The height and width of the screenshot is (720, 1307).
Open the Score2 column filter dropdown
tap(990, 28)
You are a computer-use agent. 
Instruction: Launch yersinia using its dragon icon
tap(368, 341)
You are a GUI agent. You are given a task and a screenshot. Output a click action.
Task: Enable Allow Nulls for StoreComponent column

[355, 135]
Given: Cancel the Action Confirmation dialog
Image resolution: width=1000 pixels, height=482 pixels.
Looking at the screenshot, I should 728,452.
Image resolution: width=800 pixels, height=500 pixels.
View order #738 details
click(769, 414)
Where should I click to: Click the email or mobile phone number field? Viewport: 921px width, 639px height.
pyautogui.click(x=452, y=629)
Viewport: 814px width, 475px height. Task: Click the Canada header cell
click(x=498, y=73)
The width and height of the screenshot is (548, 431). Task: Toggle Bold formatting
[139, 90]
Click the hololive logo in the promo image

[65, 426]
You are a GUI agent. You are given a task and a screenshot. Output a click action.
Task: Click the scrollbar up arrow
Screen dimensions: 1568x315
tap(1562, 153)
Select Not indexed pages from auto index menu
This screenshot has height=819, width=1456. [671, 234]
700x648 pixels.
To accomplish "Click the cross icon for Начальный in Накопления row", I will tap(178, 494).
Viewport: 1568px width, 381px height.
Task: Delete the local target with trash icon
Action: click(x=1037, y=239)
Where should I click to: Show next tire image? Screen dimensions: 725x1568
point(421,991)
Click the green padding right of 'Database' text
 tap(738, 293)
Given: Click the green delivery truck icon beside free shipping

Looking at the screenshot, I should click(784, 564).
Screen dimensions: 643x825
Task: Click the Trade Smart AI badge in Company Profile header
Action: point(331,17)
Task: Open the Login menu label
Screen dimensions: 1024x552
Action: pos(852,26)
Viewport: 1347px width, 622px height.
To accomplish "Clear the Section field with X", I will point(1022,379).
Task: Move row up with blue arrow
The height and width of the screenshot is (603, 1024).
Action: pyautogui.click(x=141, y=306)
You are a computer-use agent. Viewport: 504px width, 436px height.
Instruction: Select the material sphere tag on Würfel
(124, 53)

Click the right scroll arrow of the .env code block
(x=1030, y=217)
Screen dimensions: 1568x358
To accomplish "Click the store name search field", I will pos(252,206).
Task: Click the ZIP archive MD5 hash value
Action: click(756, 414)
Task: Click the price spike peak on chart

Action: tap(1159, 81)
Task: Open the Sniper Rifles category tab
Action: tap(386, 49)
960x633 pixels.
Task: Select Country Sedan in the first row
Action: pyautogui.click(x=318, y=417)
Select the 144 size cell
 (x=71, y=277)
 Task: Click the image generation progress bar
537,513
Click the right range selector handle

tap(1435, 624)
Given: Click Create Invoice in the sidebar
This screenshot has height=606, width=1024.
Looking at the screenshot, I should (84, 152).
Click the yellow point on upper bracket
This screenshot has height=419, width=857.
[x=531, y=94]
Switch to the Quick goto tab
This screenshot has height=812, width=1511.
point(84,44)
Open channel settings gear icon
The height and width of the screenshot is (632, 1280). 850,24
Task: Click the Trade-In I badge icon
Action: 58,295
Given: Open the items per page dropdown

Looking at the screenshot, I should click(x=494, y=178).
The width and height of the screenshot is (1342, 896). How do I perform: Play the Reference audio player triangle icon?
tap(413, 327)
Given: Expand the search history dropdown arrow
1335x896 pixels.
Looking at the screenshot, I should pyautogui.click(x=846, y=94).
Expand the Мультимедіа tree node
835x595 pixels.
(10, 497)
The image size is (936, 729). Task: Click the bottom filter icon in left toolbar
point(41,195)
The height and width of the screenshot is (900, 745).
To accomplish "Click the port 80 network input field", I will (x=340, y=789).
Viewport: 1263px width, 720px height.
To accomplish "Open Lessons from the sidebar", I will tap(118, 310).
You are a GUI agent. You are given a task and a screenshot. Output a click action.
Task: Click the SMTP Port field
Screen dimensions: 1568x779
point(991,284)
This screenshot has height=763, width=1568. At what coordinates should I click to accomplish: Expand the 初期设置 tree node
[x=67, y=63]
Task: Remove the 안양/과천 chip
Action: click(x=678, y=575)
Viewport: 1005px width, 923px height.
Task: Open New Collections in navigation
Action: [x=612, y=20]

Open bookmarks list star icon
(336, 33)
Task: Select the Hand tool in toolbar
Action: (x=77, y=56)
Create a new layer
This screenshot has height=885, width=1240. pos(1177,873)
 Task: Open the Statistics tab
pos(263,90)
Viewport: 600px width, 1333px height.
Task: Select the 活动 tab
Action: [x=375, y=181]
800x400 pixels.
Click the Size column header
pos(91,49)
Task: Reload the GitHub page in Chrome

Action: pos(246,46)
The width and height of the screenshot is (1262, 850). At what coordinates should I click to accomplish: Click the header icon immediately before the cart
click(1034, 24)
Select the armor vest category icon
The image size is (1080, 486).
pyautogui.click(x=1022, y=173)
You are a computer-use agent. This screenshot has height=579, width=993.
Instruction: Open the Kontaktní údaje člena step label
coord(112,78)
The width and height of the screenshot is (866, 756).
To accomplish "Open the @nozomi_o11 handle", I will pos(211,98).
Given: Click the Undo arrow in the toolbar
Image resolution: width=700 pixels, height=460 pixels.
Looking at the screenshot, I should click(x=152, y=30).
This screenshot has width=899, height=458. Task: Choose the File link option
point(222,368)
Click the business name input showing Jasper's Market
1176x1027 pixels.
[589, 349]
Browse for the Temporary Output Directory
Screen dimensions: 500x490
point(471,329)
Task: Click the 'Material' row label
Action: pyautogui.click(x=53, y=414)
--------------------
• Problem to work on: Go through the entries above and report every line in which the word "computer" appears.

• Solution to the exercise:
You are a computer-use agent. 
You are a computer-use agent. Viewport: 504px width, 436px height.
You are a computer-use agent. This screenshot has height=579, width=993.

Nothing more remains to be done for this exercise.